Maternity Hospital No. 2

On 5 February 2025, a Russian drone strike damaged a architectural landmark in Kharkiv located at Heroes of Kharkiv Avenue, 145.

Photo: Ivan Ponomarenko, 2015

This is the former Maternity Hospital No. 2, built in 1901–1902 to a design by engineer Vadym Kolyanovsky in collaboration with engineer D. Denisov, in an eclectic style. In 2002, it was named after Maximilian Helfferich, who “built it at his own expense and donated it to Kharkiv”, as noted on the commemorative plaque on the building.

Photo: Ivan Ponomarenko, 2015

It is worth noting that other Kharkiv residents also donated significant sums to the hospital, such as mining engineer Stepan Mantsiarli, known for his work on the development of salt and coal deposits in the Donbas. Originally, the “Women’s Aid” hospital was named after Maximilian’s wife, Josephine, who died in 1894. Maximilian Helfferich also did not live to see the building’s opening, having died in 1901.

Source: Yevhen Solovyov

The couple had no children; perhaps this is why Kharkiv’s most prominent philanthropist and owner of the city’s largest factory (which produced agricultural machinery) wished to help other women by establishing such a facility.

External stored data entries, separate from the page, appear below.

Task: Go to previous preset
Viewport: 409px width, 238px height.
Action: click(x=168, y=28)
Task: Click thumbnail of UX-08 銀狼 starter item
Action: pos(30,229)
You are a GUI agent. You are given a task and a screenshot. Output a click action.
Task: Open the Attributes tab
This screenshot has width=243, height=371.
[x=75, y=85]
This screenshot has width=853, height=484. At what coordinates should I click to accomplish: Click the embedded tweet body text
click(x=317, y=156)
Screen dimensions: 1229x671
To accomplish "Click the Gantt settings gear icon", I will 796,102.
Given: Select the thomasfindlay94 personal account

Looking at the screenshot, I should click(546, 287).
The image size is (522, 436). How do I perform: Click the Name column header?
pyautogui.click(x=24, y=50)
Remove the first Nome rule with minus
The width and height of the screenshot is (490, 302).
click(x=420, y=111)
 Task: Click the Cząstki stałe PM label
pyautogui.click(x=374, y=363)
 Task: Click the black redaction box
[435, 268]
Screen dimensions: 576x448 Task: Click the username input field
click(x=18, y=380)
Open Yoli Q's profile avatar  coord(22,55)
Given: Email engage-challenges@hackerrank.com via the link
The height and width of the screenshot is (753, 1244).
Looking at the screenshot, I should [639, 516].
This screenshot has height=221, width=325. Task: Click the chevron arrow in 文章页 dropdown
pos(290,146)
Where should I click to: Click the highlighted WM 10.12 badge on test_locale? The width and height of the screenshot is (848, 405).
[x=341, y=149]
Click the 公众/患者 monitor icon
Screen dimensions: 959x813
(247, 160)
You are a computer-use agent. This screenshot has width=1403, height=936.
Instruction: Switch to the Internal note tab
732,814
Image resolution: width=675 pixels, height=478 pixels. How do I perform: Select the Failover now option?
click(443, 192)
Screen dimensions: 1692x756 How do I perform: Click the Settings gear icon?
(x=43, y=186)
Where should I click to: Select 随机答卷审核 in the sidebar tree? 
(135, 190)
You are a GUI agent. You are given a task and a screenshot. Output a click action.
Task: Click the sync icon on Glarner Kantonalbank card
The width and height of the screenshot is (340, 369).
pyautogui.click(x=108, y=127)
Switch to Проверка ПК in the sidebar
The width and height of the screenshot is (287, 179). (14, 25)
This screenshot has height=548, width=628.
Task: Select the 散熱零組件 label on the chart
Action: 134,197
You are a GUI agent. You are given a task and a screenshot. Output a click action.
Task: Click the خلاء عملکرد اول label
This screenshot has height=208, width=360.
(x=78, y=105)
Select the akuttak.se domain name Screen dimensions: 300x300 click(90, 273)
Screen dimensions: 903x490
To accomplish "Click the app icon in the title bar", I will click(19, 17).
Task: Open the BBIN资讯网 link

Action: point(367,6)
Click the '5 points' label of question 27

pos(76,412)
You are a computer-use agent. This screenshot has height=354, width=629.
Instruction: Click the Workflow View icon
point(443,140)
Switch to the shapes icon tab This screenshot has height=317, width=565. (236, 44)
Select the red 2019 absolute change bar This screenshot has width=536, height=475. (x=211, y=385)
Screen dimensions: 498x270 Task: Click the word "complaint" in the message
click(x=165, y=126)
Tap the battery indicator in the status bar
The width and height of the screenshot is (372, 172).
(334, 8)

Photo: Ivan Ponomarenko, 2015

The staff consisted exclusively of women; the director, Elizaveta Drenteln, and the assistant doctors lived on the hospital premises.

Photo from the early 20th century.

Visits to doctors were free of charge; for the poorest, inpatient care was also free, and it was possible to call for a carriage for women in labour or for midwives’ assistance with home births. The hospital also housed a school for midwives with a chemistry and microscopy laboratory. Unfortunately, despite its normal external appearance, the internal condition of the maternity hospital was already unsatisfactory by the 2010s, and it was closed even before the full-scale invasion (although the antenatal clinic remained open until the summer of 2024).